Aside from all the discussion about remaining in gear, finding the bottom of the shift pattern easier etc… from a practical standpoint, you don’t want to have to shift down into first gear when coming to a stop. It’s typically pretty low and that can make for a rather awkward stop at a reasonable pace.
To shift through gears in a manual gearbox, you disconnect the gear you are in, then connect the gear you want to be in. Being in two gears at the same time is impossible, it would lock up the gearbox and break something.
This means there is a neutral position between every gear shift. The neutral position between first and second is the most useful, so the shift drum has a detent for the ball (the thing which “clicks” and stops the shift drum, it’s usually a spring loaded ball which clicks into a detent). Since you want to shift fast from first to second, the neutral position is left in between the shift lever stroke, so finding it is sometimes a bit more problematic.
Some bikes do have a different setup, like neutral under first gear. (I think that’s what the super cub does, which is actually the most mass produced bike in the world…).
Clutch neutral is always on hand, so tucking that away is more practical and makes it less finicky on the gearing.
To me, having the first gear at the bottom makes takes all the guess work to drop gears all the way if coming to a stop from high gears when there’s less time to gradually slow using the lower gears.
Most of the responses that it’s because “safety” – harder to unintentionally neutral – sound like it makes sense.
But the actual answer is that the most common transmission and shift drum design has neutral between every gear – the shift dogs must free wheel between gears to be able to engage, and putting the extra clearance and neutral detent between 1 and 2 is simpler and more compact than extending the shift drum and transmission to accommodate a neutral elsewhere, e.g.

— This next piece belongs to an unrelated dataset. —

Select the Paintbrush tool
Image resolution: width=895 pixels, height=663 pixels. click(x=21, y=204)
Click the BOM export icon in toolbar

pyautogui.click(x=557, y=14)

N-1-2-…
In fact MotoGP bikes which use reverse “GP shift” going up 7-6-5-4-3-2-1 … N – but they must activate a lever (or switch these days) to be able to engage neutral. They do this so the shift gap between gears is absolutely minimized and completely consistent, for that little bit of competitive edge, and that makes it worth designing a more complex transmission/shift drum/neutral.
It is a nice feature, though, that you can’t just hammer the shift lever down into Neutral on most bikes, but that’s not the primary reason.